La serie è una bella idea che non è stata sviluppata come avrebbe potuto essere. L’incipit prometteva bene. Gli uomini rinchiusi nelle case e affacciati alle finestre, possono rievocare le immagini di certi quartieri a luci rosse dove ad essere in vetrina sono le donne. Ma qualcosa non funziona, a mio parere, nell’interessante escamotage del rovesciamento delle parti. La visione dei Racconti dell’ancella, tratta dalla distopia di Margaret Atwood suscita un profondo senso di angoscia ma non accade altrettanto in Curfew. E’ probabile, peraltro, che la narrazione sul dominio maschile faciliti emozioni perché in molti Paesi si tratta di una quotidianità. In Afghanistan, in Iran, negli Emirati Arabi, in Arabia Saudita, le donne sono controllate e segregate in nome di Dio (quel Dio nominato sempre più spesso da politici sia in Italia che negli Usa).

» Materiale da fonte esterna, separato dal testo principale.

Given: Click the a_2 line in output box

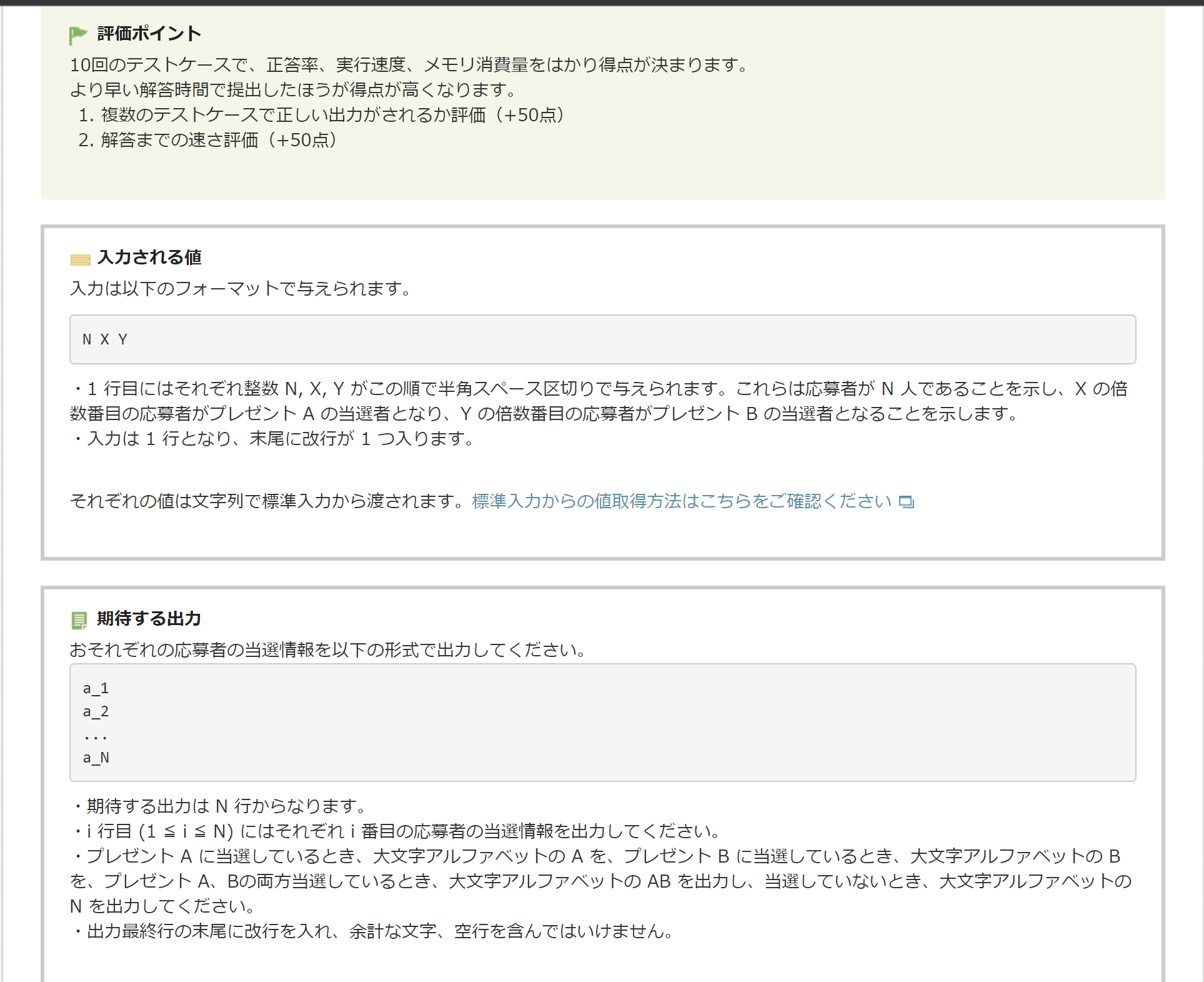Looking at the screenshot, I should 96,711.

Nel civilissimo mondo occidentale ci siamo lasciate alle spalle solo da qualche generazione, leggi che normalizzavano la violenza e le discriminazioni. Ma senza andare indietro nel tempo, in alcuni Stati Americani dopo il rovesciamento della sentenza Roe contro Wade da parte della Corte Suprema, le proposte di legge contro la libertà delle donne si fanno sempre più minacciosi. In Texas per contrastare il pendolarismo verso Stati dove è permesso l’aborto, è al vaglio una legge per controllare gli spostamenti delle donne, mentre viene premiata la delazione contro chi abbia procurato aborti. La distopia per le donne, o è una realtà o resta, anche nel mondo occidentale, una strisciante minaccia: quella di chiudere il cielo sopra le loro teste. Spicchio dopo spicchio.
Curfew punta il dito contro un certo attivismo femminista che si perde nel perseguimento di salvare le donne ad ogni costo, “anche da se stesse”, come per esempio, pretende di fare una anziana attivista. Peccato che la serie non approfondisca l’aspetto psicologico degli uomini limitati nelle loro libertà e mette in evidenza solo una generica rabbia (da questo punto di vista è stato molto più efficace Non sono un uomo facile, 2018).
Non basta a suscitare un senso di angoscia nelle spettatrici o negli spettatori, la morte di un innocente o la scena in cui, ad un uomo vengono imposti elettrodi che simulano i dolori mestruali. Ed è un peccato perché l’escamotage del rovesciamento dei rapporti di potere e dominio, sarebbe stato molto efficace per far comprendere la paura delle donne che vivono reali distopie o avvertono la minaccia di finirci dentro. Anche oggi, in Occidente, e sempre in nome di Dio.